Escritor, ex-editor-executivo da revista Harvard Business Review e professor do Massachusetts Institute of Technology (MIT), Nicholas Carr adora colecionar polêmicas. Em dois livros – The big switch: rewiring the world, from Edison to Google e It doesn’t matter – ele chama a atenção para a inutilidade das equipes de Tecnologia da Informação (TI) nas empresas. E defende a tese da computação em nuvem, na qual as companhias não serão mais donas de softwares e bancos de dados (administrados por equipes de TI) e tudo ficará hospedado no ciberespaço.

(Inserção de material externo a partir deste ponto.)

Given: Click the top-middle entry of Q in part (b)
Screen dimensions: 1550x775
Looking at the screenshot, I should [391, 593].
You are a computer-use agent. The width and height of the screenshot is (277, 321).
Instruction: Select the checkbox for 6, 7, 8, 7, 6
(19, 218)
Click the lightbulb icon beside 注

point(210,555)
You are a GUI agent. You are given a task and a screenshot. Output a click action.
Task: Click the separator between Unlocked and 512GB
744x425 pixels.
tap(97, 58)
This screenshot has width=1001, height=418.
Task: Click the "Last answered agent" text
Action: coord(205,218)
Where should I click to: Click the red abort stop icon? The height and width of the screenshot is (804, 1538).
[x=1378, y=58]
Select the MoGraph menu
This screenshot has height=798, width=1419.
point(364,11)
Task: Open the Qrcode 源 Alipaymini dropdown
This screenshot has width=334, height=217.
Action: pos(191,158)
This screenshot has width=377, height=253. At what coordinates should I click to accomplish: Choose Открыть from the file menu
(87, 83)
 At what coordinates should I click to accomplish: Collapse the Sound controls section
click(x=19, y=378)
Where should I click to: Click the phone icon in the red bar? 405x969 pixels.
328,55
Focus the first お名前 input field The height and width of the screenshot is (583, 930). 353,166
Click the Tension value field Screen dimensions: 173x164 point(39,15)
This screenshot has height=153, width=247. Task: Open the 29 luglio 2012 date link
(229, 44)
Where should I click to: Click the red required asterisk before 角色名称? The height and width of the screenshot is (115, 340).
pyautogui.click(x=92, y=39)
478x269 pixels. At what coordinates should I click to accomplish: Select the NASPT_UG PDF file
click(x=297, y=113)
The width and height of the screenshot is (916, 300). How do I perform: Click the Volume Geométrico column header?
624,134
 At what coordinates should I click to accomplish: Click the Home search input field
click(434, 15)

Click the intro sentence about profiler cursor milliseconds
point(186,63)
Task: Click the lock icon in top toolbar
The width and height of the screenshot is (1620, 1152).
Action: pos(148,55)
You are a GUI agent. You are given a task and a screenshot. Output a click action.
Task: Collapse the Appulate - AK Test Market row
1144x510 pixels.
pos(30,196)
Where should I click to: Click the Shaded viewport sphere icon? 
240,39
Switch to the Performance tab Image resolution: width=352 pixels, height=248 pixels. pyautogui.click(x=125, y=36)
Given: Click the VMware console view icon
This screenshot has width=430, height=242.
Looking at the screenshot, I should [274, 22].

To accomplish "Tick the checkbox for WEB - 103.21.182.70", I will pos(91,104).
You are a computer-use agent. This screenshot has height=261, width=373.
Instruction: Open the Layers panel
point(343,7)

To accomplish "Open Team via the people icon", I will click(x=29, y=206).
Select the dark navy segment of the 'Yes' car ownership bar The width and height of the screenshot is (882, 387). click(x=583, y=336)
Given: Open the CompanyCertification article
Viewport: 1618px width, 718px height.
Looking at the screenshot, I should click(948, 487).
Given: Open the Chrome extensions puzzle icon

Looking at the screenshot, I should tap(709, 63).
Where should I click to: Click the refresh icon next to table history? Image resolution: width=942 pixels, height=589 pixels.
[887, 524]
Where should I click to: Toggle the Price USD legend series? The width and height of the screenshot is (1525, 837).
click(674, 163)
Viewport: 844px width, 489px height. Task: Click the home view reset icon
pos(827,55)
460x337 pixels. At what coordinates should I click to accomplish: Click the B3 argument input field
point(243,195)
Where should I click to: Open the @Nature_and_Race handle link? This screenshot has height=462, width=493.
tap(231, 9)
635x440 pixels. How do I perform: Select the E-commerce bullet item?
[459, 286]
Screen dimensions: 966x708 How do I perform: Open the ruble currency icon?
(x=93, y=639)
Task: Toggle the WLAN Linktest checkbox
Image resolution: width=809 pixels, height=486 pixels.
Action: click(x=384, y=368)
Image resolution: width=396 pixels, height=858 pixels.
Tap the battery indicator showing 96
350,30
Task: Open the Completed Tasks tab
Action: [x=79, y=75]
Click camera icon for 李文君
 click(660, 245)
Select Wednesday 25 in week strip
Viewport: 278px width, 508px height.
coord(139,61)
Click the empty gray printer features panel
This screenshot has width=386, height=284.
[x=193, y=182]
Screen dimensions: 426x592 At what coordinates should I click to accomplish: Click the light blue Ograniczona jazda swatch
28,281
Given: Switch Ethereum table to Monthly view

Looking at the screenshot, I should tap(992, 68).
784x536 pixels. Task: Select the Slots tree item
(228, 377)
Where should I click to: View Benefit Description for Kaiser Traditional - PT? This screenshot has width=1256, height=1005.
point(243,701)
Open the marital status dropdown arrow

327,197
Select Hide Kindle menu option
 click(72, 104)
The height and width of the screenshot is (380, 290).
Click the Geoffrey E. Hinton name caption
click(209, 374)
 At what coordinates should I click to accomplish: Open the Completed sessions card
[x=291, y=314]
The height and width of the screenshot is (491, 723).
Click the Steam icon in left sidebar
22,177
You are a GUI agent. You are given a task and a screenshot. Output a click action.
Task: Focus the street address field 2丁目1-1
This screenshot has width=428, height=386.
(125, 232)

Em um artigo publicado em 2008 na revista The Atlantic, ele perguntava se o Google estaria nos tornando estúpidos. Recebeu uma saraivada de críticas em seu blog, Rough Type. Afinal, ele insinuava que as distrações multimídias da internet serviam a tudo, menos ao conhecimento, porque limitavam seriamente nossa capacidade de atenção e foco – e, consequentemente, de aprendizado.

Semana passada, Carr esteve no Brasil para o Info Summit 2010. Em pauta, o seu novo livro, The shallows: what the internet is doing to our brains (algo como Os superficiais, o que a internet tem feito com nossos cérebros), em que desenvolve o artigo da Atlantic e defende a tese de que a internet pode, sim, emburrecer e dificultar o aprendizado — logo ela, que chegou a ser considerada a revolução na área educacional. Após o evento, o escritor falou com exclusividade ao Globo.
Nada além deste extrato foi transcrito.